I couldn't agree more with everything you just said.


----------



## Jamel Irief

That sequence where Juanny blocked Jay's lay-up and dunked on the other end was pretty nice. Wagner is by far the more athletic of the two.


----------



## Chops

> Originally posted by <b>OZZY</b>!
> Well coming out Jay and Dajuan were considered the best two scoring guards coming out of college. Am I right on that, because I think I'am. So with that, Dajuan is doing a much better job at scoring beating NBA talent on offense. Sure Jay had 9 assits but Dajuan had 10 a few games back, and the Caves did win the game against Chicago so Dajuan was not unselfish in any way.
> 
> Jay Williams was predicted as a PG/SG when he came out, and not matter if Dajuan plays more minutes, you can't deni that he played better.

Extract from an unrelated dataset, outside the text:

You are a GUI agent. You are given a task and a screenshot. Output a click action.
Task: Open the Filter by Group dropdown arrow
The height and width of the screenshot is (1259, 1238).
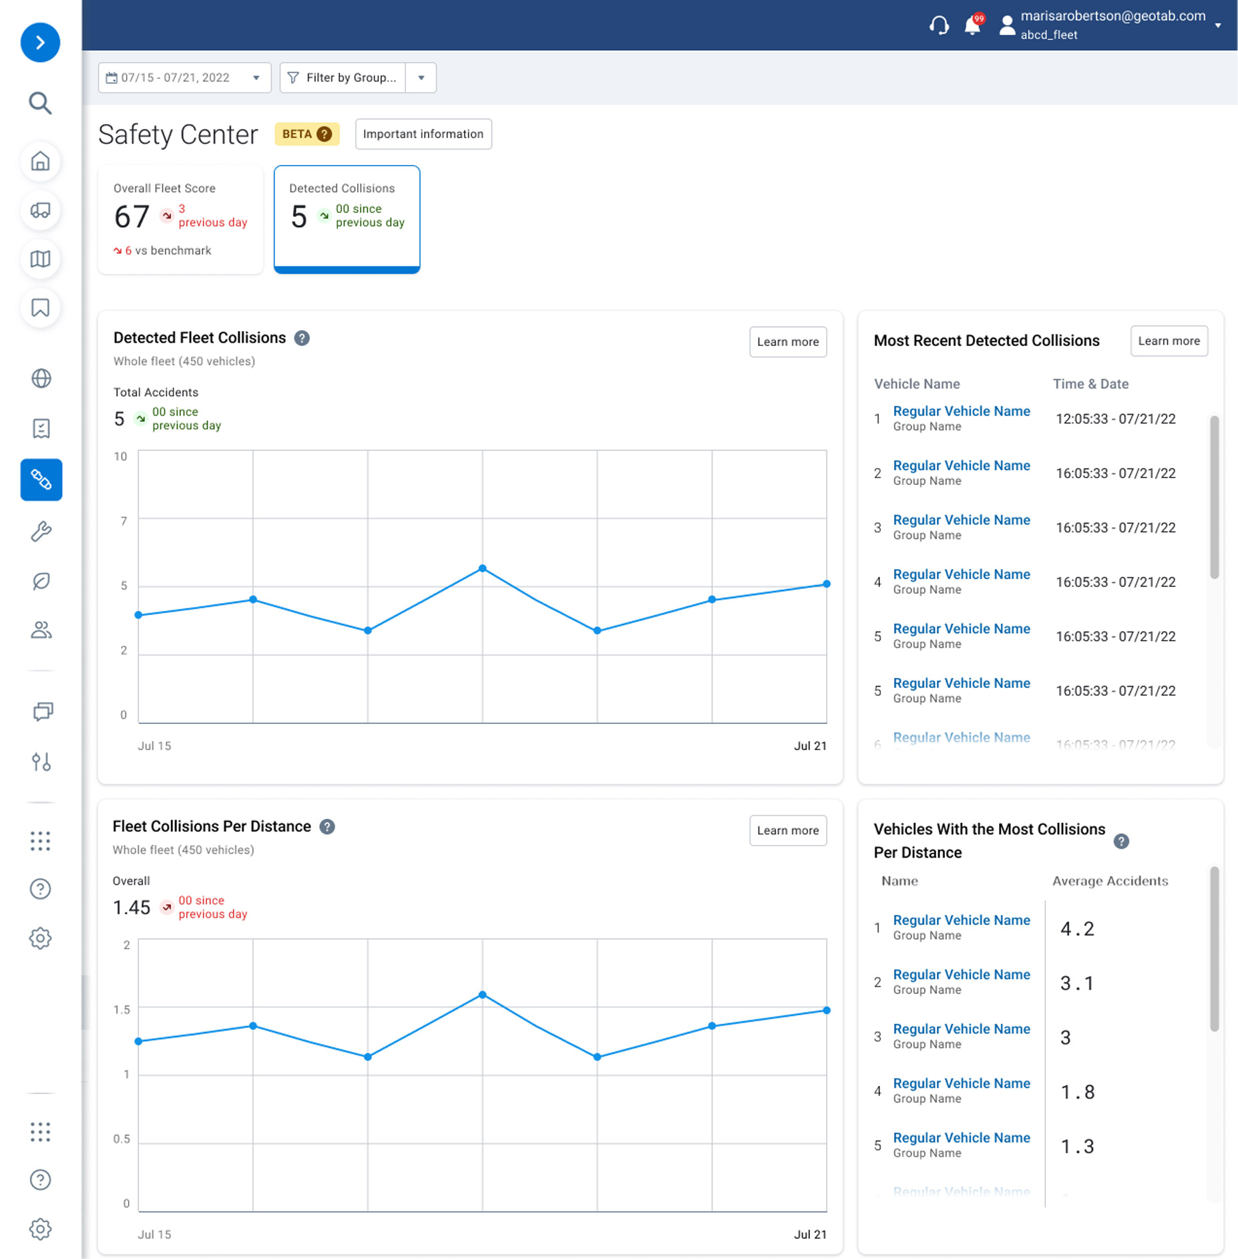tap(421, 78)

What is scoring 20 a game is easy as a rookie that is what like 19 years old... And you can't say Dajuan is on a less talented team and can shoot because Davis shoots just as much a Dajuan at times.
> 
> Jay Williams was considered the hands down better player last year. And I faught that idea all the way. And yeah it is only a few games, but Dajuan had WAY more of a impact on those games that Jay. I can't believe how many people hate Dajuan Wagner. What does everyone what him to be a flop? Sorry fellas that will not happen!
> 
> Again Dajuan has had a bigger impact in general in all the games he played compared to the "superior Jay Williams".....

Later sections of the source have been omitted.